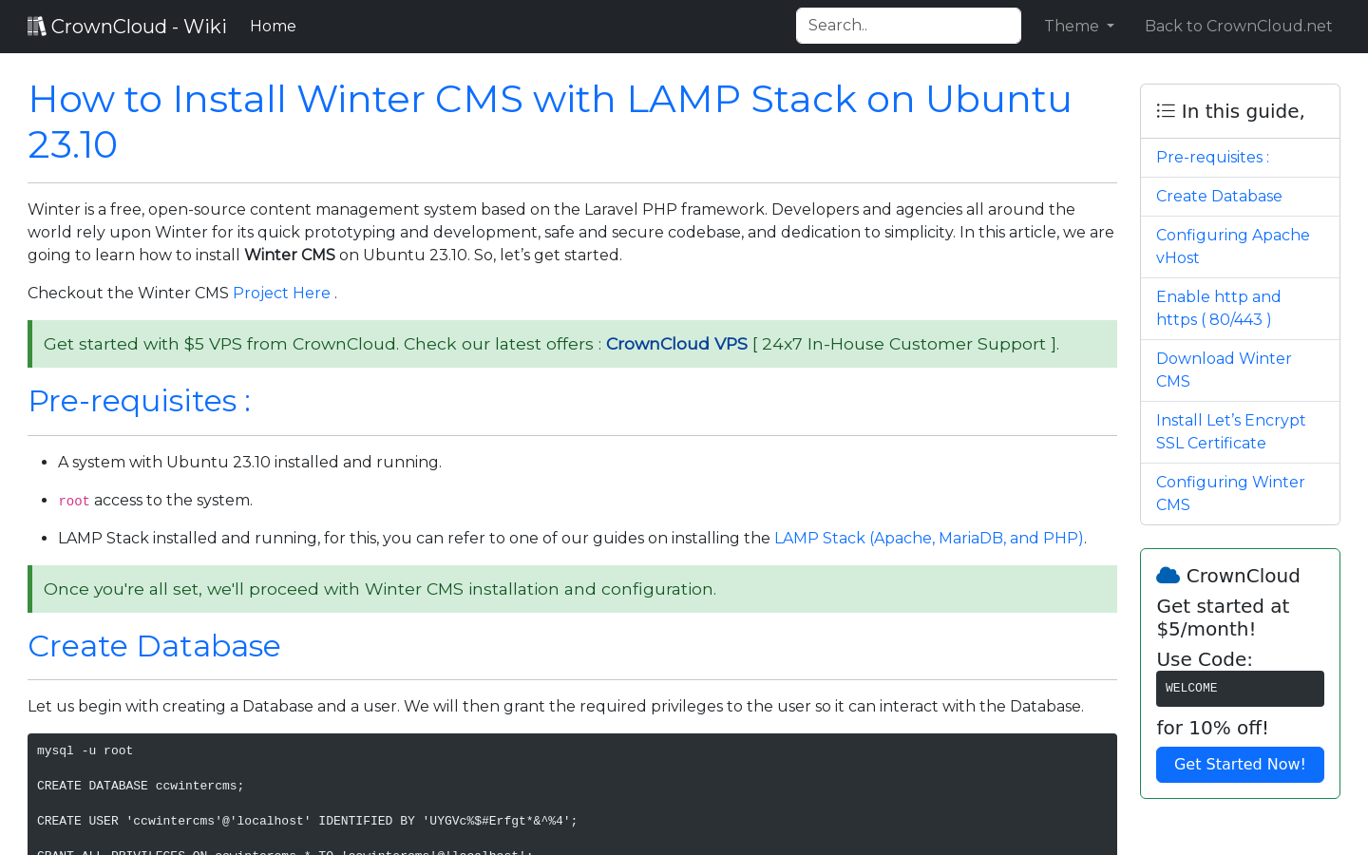Click the page title heading link
The width and height of the screenshot is (1368, 855).
(549, 122)
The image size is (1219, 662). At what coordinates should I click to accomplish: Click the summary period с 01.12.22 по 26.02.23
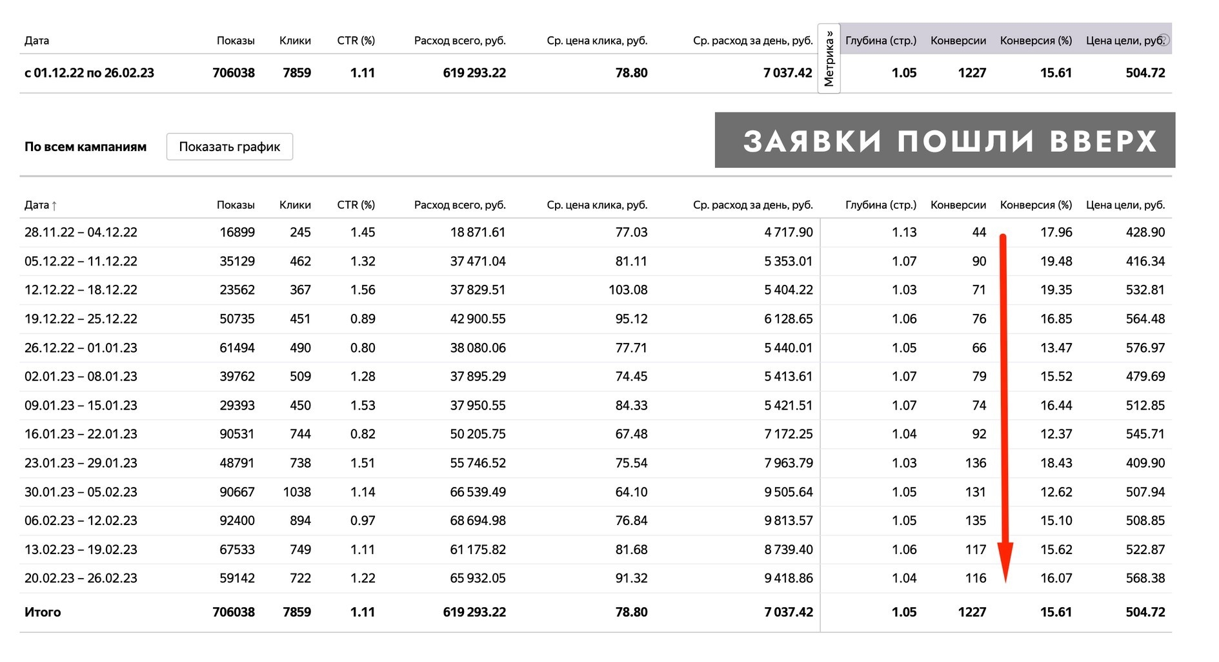point(89,73)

Your objective
Reproduce the data above with "summary period" swapped for "reporting period" and nothing else changed. Omit the pictures.

Expected answer
Click the page title heading link
The width and height of the screenshot is (1368, 855).
(549, 122)
The image size is (1219, 662). At what coordinates should I click to accomplish: Click the reporting period с 01.12.22 по 26.02.23
point(89,73)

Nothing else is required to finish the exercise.